Skip to content

Cloud telephony platform

Live in production

Primary backend engineer · Superfone · 2021 – present

The call-control backbone of a virtual business-phone platform — SIP at the edge, call-flow orchestration, billing, and the APIs that tie thousands of businesses' phone numbers together.

Telephony · SIP / VoIP · Node.js · Go · Kubernetes · Billing


Before the AI, there’s the phone system — and a phone system is a surprising amount of software. Someone has to provision the number, route the call through carriers, ring the right people in the right order, record it, bill for it, and never, ever drop it. I’ve been the primary engineer on that backbone since its early days.

The shape of it

A call touches several layers on its way through: a session-border layer that terminates carrier and client SIP at the edge, a call-flow controller that drives the actual telephony (ringing, menus, bridges, hold music), an event broker that turns raw call events into clean records, and a core API that serves the product — numbers, teams, subscriptions, messaging, and the configuration behind every IVR and ring group. Most of it runs on Kubernetes; the parts that need raw network sockets run close to the metal.

What I worked on

  • The call-control stack, end to end — SIP edge configuration, an ARI-driven call-flow controller in Go, a call-record event broker, and the core API. I’ve written across every one of these layers.

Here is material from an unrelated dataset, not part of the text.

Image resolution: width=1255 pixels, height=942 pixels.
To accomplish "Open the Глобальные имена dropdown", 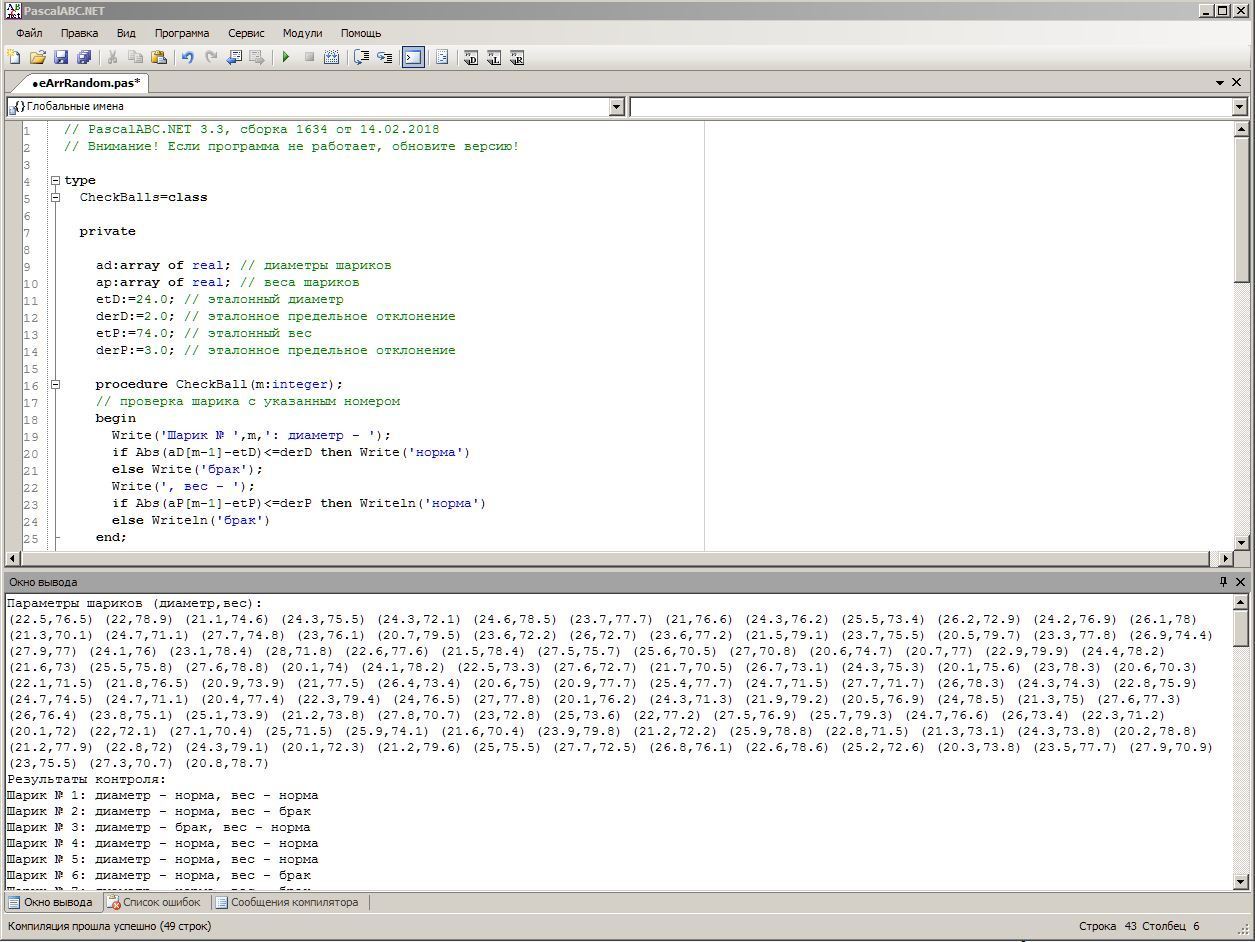I will coord(616,107).
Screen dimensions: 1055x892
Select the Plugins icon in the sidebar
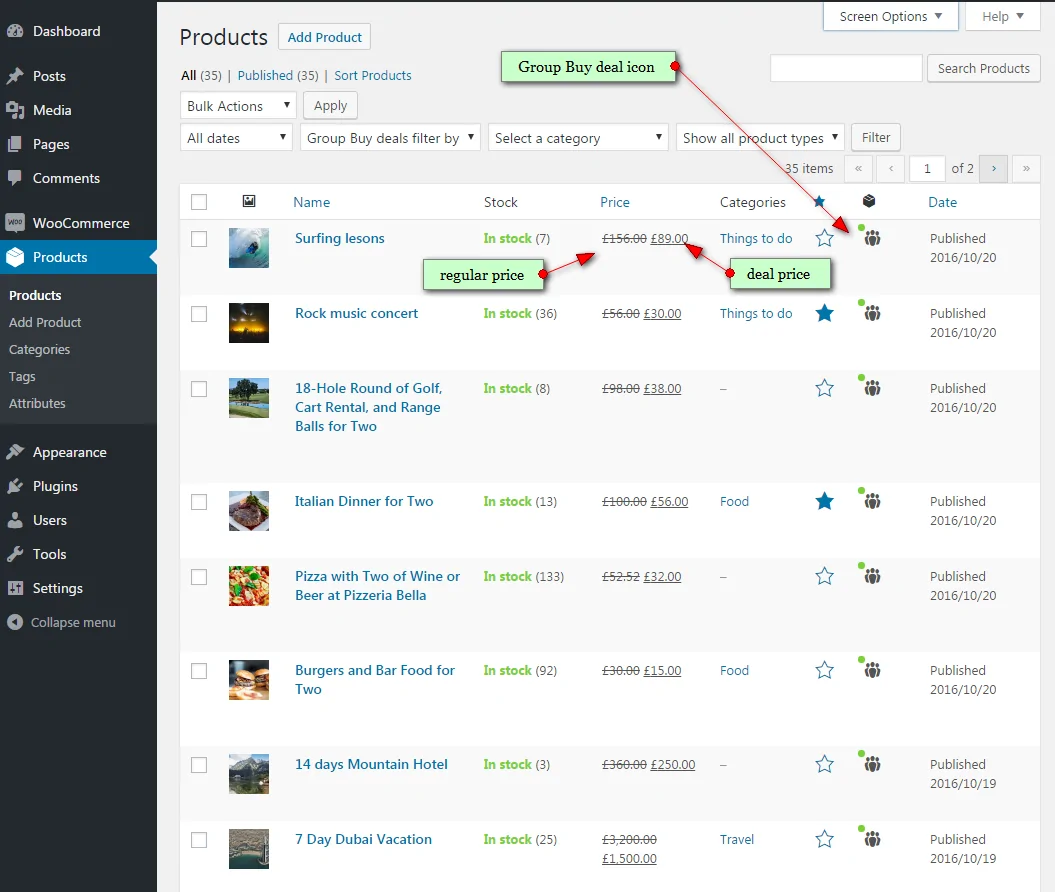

  • International expansion. Led a phased rollout that added a second carrier and region-aware number provisioning — a cross-cutting change that touched billing, wallet, subscriptions, and number assignment at the same time, and closed a long tail of currency bugs in production.

  • Billing that has to be exactly right. Mandate lifecycles, partial refunds with credit notes, tax-invariant enforcement, automated recovery of stuck payment orders — the unglamorous machinery where a rounding error is a support ticket.

  • Reliability work on stateful services. Zero-query-drop rolling deploys via connection-pooler lifecycle hooks, spreading pods across failure domains, and autoscaling a real-time workload on concurrent calls rather than CPU — because CPU is a useless signal for voice.

  • Cutting external dependencies. Migrated inter-service messaging off a cloud queue onto a self-hosted, Redis-backed queue — lower latency, fewer moving parts, no cross-cloud bill.

What I like about it

It’s the least flashy and most demanding kind of engineering: the system is judged entirely by whether a stranger’s phone call connects. The fun is in the seams — the race condition between two call legs, the deploy that drops a query, the throttle event nobody thought to measure.